Professor Gert Holstege, from Groningen University, is doing some elegant and handsome research on the neurological dimension of sex, thanks to latest generation brain scanners.
Volunteers, 11 men and 13 women, came to his Neuroscience lab with their respective partners, having agreed to be injected with a dye that shows changes in brain function on a scan and to lay on the scanning machine bed in hankypanky experimental conditions.

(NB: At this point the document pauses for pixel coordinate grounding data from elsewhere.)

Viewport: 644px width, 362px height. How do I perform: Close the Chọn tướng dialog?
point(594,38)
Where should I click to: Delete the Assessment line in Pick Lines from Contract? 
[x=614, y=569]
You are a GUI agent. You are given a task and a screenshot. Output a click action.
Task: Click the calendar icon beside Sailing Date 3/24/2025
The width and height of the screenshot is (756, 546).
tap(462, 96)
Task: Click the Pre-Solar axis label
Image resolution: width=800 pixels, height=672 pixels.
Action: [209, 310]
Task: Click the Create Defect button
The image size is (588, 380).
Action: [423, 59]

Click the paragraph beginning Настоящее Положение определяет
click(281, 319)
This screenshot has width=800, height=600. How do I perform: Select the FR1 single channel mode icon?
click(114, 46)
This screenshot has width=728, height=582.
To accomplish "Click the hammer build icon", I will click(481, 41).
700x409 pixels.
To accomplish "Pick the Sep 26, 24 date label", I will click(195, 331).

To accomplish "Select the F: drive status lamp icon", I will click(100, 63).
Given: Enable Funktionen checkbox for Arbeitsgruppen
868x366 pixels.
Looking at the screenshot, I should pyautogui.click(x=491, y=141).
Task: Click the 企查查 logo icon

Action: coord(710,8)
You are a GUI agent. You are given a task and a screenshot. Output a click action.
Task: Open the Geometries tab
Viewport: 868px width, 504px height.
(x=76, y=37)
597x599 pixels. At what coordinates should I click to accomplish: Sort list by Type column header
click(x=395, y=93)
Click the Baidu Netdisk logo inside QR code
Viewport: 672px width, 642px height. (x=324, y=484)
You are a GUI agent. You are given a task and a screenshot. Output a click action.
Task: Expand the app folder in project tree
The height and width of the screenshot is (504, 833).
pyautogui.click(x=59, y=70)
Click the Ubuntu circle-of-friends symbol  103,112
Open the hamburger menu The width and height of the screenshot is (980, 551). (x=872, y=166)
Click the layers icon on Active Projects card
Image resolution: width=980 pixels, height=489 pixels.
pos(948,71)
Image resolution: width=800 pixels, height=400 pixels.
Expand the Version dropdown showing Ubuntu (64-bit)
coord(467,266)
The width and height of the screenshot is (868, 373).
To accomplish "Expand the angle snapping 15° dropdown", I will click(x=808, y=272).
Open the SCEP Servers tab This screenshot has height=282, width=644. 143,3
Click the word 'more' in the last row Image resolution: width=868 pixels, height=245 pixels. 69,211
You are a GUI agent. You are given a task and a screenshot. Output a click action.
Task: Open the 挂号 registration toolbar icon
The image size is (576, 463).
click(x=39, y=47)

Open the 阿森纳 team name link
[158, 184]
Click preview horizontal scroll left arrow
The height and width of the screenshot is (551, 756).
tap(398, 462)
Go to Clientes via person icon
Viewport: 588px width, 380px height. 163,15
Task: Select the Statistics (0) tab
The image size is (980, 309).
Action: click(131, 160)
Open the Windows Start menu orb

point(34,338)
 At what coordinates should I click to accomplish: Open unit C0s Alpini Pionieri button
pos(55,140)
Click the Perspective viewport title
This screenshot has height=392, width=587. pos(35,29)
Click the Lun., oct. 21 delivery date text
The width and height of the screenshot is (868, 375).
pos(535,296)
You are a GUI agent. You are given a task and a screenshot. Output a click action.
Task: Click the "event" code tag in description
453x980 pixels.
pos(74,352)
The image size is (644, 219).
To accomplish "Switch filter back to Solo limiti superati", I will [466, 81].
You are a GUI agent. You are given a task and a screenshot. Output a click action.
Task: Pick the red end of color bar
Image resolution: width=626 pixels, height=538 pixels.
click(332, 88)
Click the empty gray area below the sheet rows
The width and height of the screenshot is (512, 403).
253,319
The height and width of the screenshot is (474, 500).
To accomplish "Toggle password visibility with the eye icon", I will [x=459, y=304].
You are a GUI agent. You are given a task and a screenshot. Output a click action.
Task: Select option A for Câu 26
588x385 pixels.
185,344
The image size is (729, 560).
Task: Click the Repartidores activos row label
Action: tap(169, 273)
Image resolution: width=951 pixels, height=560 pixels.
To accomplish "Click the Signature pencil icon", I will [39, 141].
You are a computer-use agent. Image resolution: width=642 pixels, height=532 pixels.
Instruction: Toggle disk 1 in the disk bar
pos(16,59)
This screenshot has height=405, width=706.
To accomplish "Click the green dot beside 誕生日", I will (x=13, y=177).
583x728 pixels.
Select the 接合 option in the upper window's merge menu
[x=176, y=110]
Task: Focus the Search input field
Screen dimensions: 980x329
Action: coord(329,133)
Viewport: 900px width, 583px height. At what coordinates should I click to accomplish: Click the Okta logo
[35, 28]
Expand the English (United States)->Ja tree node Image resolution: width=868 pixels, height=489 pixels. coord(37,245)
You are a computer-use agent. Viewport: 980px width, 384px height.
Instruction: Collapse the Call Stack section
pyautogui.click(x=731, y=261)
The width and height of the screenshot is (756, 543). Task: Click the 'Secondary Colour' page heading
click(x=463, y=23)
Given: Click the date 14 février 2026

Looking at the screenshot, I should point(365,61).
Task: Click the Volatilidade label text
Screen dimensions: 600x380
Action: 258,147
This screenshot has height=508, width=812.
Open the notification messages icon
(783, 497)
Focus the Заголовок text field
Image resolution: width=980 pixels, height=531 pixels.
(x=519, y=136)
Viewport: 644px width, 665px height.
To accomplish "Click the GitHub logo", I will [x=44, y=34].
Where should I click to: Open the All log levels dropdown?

For studying orgasm the experimental apparatus revealed itself useless for men. A pattern of brain activity that takes less than two minutes is not detected by the scan so the few seconds of men's ejaculation is like a non-event in the sex-seismograph..
Women are different though, they climax for a sufficient amount of time for the brain scanner to show wonderful changes in coloured areas of the computer generated image.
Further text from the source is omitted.